**YOUR INSTRUCTIONS:** Your answer must be an exact repetition of every record.
[[ LISTED ENTRIES, beginning ]]
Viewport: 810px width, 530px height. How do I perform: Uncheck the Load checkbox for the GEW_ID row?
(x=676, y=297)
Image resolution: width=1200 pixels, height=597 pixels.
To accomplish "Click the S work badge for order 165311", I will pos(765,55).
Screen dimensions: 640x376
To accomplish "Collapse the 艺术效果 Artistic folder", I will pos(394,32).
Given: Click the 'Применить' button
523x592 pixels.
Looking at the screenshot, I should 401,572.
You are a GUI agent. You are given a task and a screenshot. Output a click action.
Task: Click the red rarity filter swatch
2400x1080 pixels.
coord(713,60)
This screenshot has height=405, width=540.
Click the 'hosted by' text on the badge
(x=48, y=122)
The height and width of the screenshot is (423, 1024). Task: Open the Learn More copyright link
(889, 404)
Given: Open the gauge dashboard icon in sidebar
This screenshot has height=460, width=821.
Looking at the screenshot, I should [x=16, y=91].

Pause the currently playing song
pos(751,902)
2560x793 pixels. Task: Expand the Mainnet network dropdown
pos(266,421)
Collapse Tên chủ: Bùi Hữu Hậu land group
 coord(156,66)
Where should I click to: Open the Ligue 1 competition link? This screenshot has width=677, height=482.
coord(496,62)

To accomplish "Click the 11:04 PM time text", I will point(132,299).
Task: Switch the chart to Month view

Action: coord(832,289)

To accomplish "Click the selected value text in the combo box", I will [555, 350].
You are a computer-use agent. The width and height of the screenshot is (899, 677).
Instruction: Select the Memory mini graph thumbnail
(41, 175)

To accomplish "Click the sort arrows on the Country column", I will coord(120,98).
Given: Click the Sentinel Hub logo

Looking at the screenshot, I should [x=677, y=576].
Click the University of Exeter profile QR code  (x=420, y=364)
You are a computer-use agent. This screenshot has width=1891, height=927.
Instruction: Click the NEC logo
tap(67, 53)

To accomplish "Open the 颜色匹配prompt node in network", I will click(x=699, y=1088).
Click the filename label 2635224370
[[ LISTED ENTRIES, end ]]
**SOLUTION BELOW:**
Viewport: 810px width, 530px height. How do I perform: Uncheck the Load checkbox for the GEW_ID row?
(x=676, y=297)
Image resolution: width=1200 pixels, height=597 pixels.
To accomplish "Click the S work badge for order 165311", I will pos(765,55).
Screen dimensions: 640x376
To accomplish "Collapse the 艺术效果 Artistic folder", I will pos(394,32).
Given: Click the 'Применить' button
523x592 pixels.
Looking at the screenshot, I should 401,572.
You are a GUI agent. You are given a task and a screenshot. Output a click action.
Task: Click the red rarity filter swatch
2400x1080 pixels.
coord(713,60)
This screenshot has height=405, width=540.
Click the 'hosted by' text on the badge
(x=48, y=122)
The height and width of the screenshot is (423, 1024). Task: Open the Learn More copyright link
(889, 404)
Given: Open the gauge dashboard icon in sidebar
This screenshot has height=460, width=821.
Looking at the screenshot, I should [x=16, y=91].

Pause the currently playing song
pos(751,902)
2560x793 pixels. Task: Expand the Mainnet network dropdown
pos(266,421)
Collapse Tên chủ: Bùi Hữu Hậu land group
 coord(156,66)
Where should I click to: Open the Ligue 1 competition link? This screenshot has width=677, height=482.
coord(496,62)

To accomplish "Click the 11:04 PM time text", I will point(132,299).
Task: Switch the chart to Month view

Action: coord(832,289)

To accomplish "Click the selected value text in the combo box", I will [555, 350].
You are a computer-use agent. The width and height of the screenshot is (899, 677).
Instruction: Select the Memory mini graph thumbnail
(41, 175)

To accomplish "Click the sort arrows on the Country column", I will coord(120,98).
Given: Click the Sentinel Hub logo

Looking at the screenshot, I should [x=677, y=576].
Click the University of Exeter profile QR code  (x=420, y=364)
You are a computer-use agent. This screenshot has width=1891, height=927.
Instruction: Click the NEC logo
tap(67, 53)

To accomplish "Open the 颜色匹配prompt node in network", I will click(x=699, y=1088).
Click the filename label 2635224370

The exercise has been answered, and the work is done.